**Brief**
Select every line in the entries below that contains the word "Open", matching its capitalization exactly, and copy each of those lines.

**Given records**
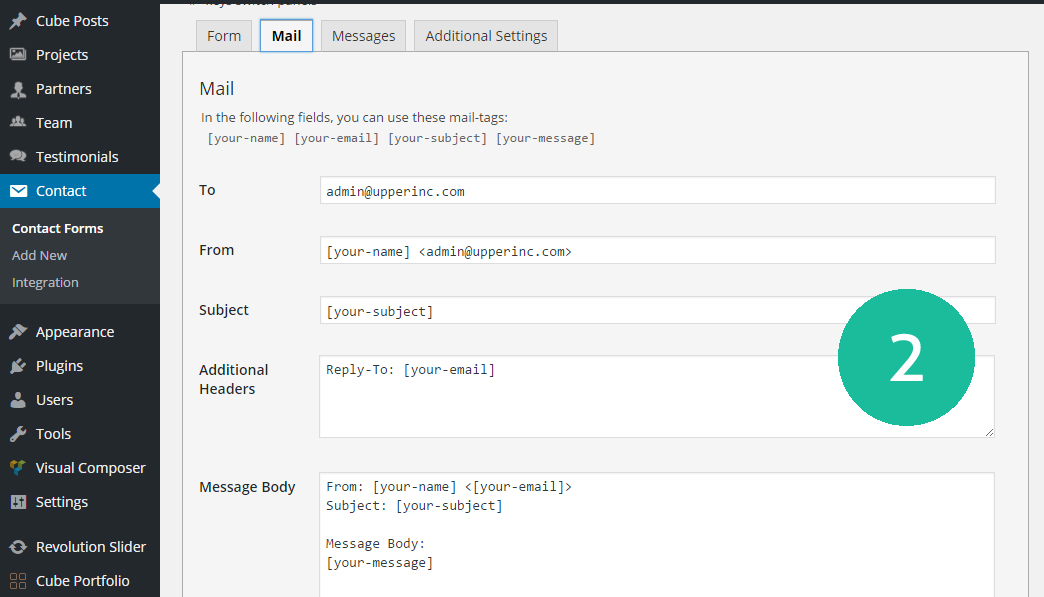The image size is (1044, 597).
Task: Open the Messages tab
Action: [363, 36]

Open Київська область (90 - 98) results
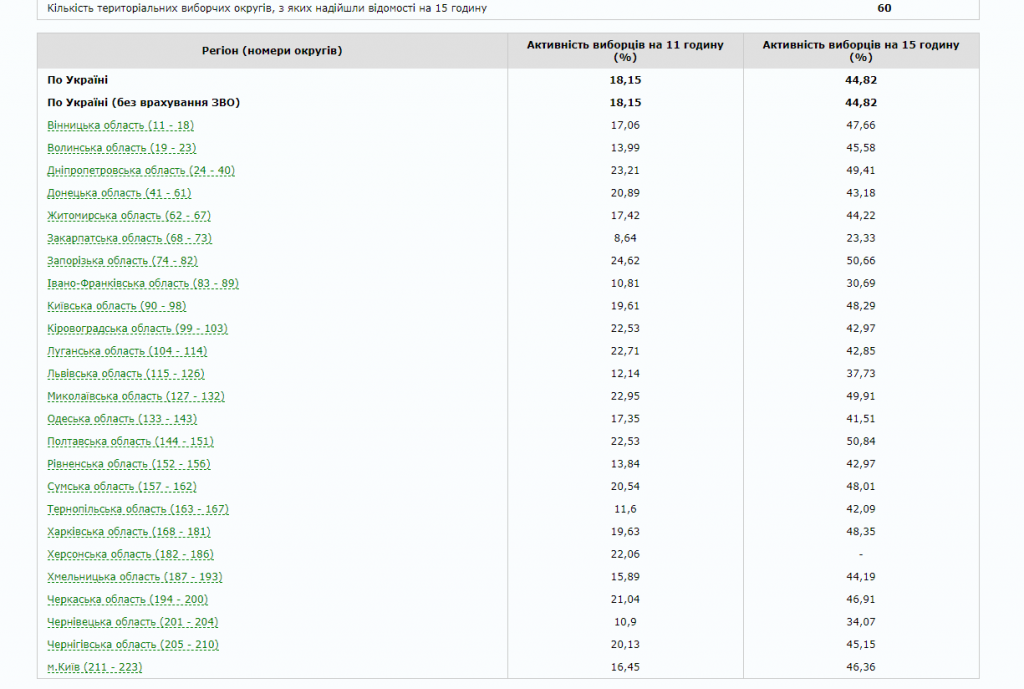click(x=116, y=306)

--

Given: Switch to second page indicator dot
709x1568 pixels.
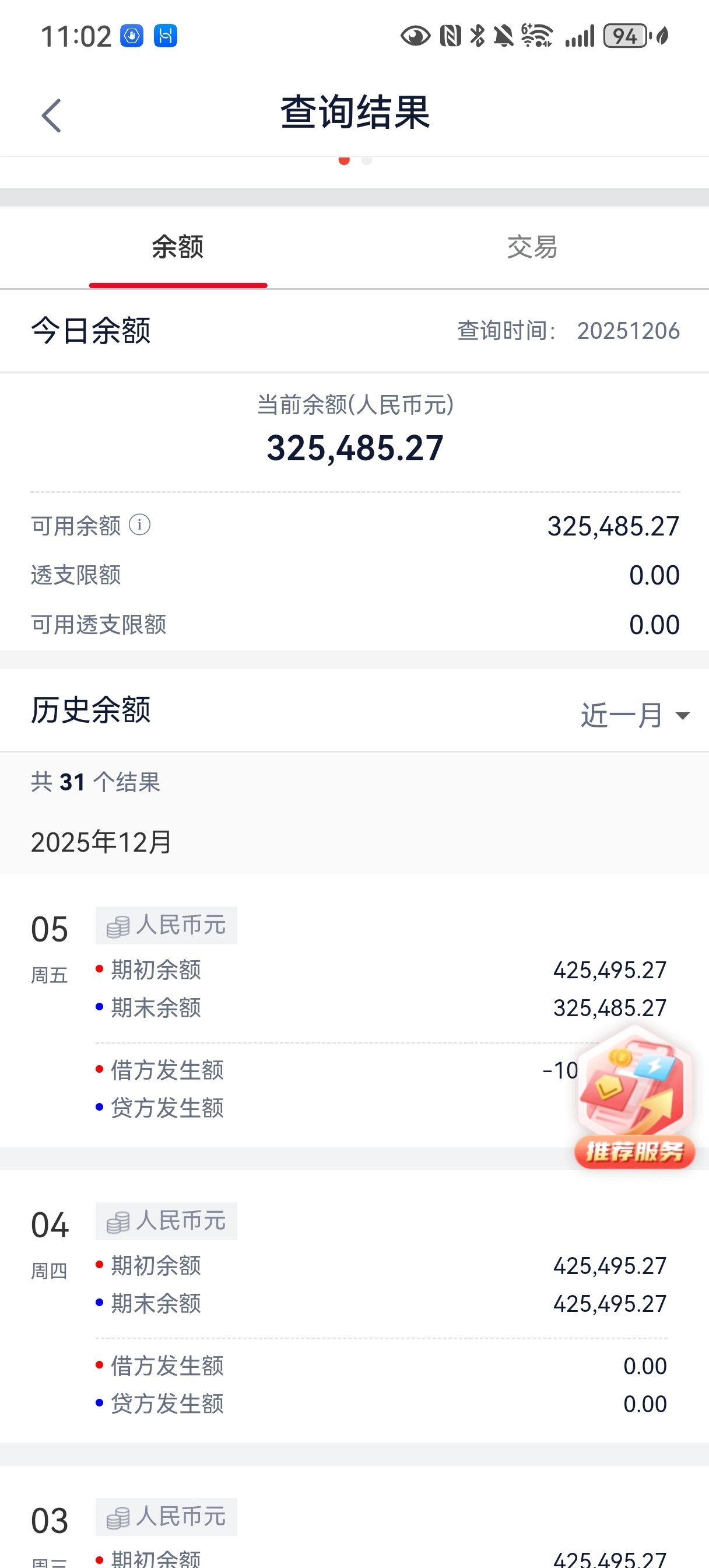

==

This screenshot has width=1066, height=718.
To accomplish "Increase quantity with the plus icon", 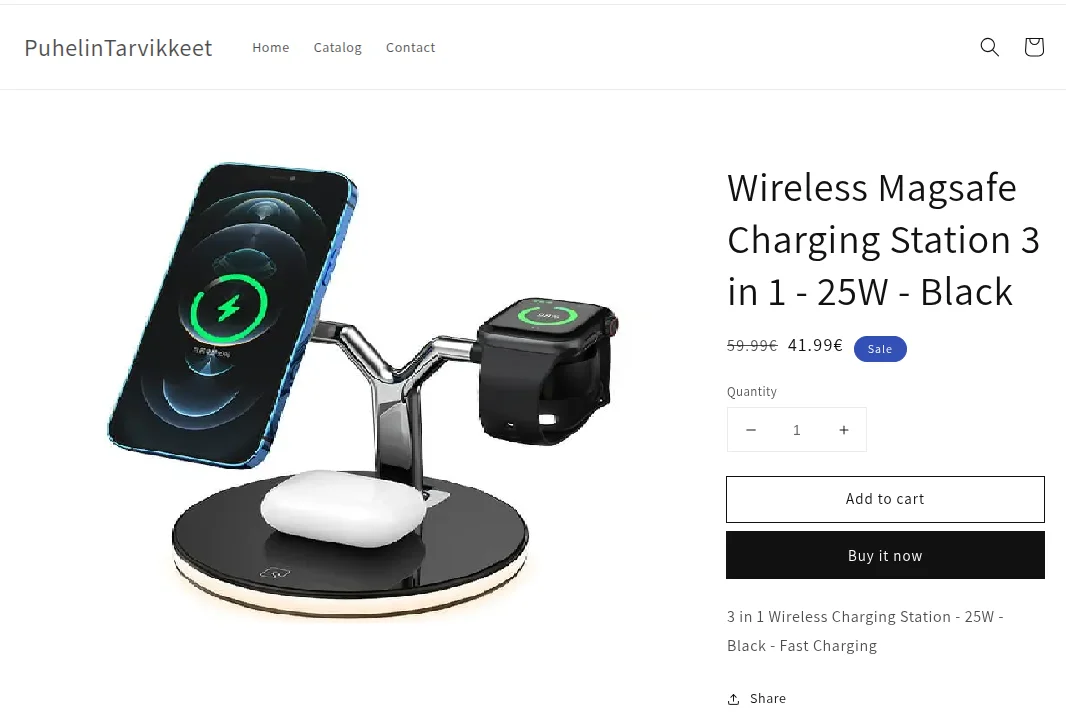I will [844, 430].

**Problem solution**
Task: Open the Messages tab
Open Київська область (90 - 98) results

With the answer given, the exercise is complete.